Development and implementation of digital government strategies has been pressurising the government CIO role, the report noted.
More than 20% of government organisations are anticipated to appoint chief digital officer and about 10% of them will appoint chief data officer by 2014, a new Gartner report has revealed.
The research firm noted that the development and implementation of digital government strategies has been pressurising the government CIO role, which is leading to establishment of new roles.
Gartner managing vice president Andrea DiMaio said that digital government strategies issued in several jurisdictions during the past 12 months, as well as the continued momentum of open government, are bringing new leadership roles to the fore.
"In government, as well as other industries, roles like chief data officer or chief digital officer are emerging in response to the increasing importance of enterprise digital assets," DiMaio said.
The newly assigned roles would coexist with additional traditional roles such as CIO and chief technology officer (CTO), which would demand a close working relationship between new and already active roles.
"Government CIOs must establish good working relationships with chief data officers, chief digital officers or equivalent roles introduced to support the digital strategy, and identify areas where they can add value to a different role’s responsibility," DiMaio added.

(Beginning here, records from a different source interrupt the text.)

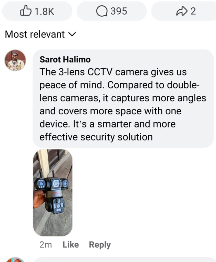This screenshot has height=262, width=216.
Task: Like Sarot Halimo's comment
Action: coord(71,245)
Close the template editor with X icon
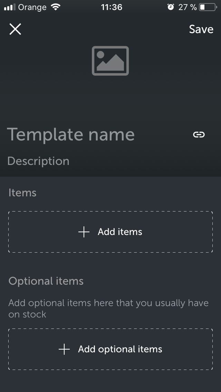 point(15,29)
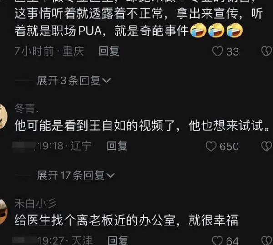Dislike 禾白小彡's comment with broken heart

(267, 241)
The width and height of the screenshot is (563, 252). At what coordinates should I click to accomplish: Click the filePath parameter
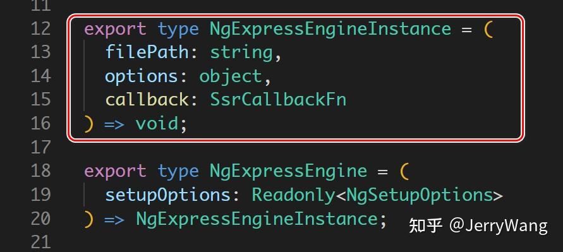click(147, 52)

"They should also push for a clear demarcation between their role and the roles of others with regard to information by defining clear principles about ownership, purpose and use."

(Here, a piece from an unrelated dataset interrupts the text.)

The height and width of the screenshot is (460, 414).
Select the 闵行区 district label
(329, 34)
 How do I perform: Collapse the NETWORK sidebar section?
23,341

It is believed that the overlying roles and lack of the required knowledge of clear distinction about responsibilities on information management, along with a trouncing emphasis on and enthusiasm for digital and open government schemes, will certainly direct to rebalancing such tasks.
Gartner research director Rick Howard said that the most vulnerable role in this scenario will be that of the chief data officer, because the tension between the internal information management focus of the CIO and the external focus of the chief digital officer will intensify.
"The application of open data principles to data other than public data will give CIOs the ability to regain a key role on driving the data architecture well beyond the externally facing remit of a chief data officer," Howard said.
"As a result, the chief data officer role is very likely to be subsumed by the CIO or the chief digital officer.
"The title may remain, but the occupant will likely be reporting to the CIO or the chief digital officer."
Gartner suggests the government CIOs to weigh up whether they are capable and keen to accept some or all of the tasks of other roles and put up a road map to do so.
Government CIOs are also advised to take the conversation on open data from how to best share data with the public to the vital role played by open data when implemented to non-public enterprise data.
According to the latest report, the friction between chief digital officer and CIO is anticipated to become more evident during the following three to five years.
The internal technology operations and some phases of technology innovation, will however be handed down to the CTO, while the combat zone for CIOs and chief digital officers will be on information and all the information would be digital by the time.
"The chief digital officer and the CIO will become information custodians, providers and, most of all, advisors. However, it will be up to the business to determine how to strategically use that information. In such a situation, there is little reason for keeping two separate roles," Howard said
"Most likely, the chief digital officer role will be absorbed by, or become indistinguishable from, the CIO role.
"In a minority of organisations, the reverse might be true, mostly due to the negative connotation of the CIO as a "role of the past." It is quite possible that the new integrated title will be chief digital information officer."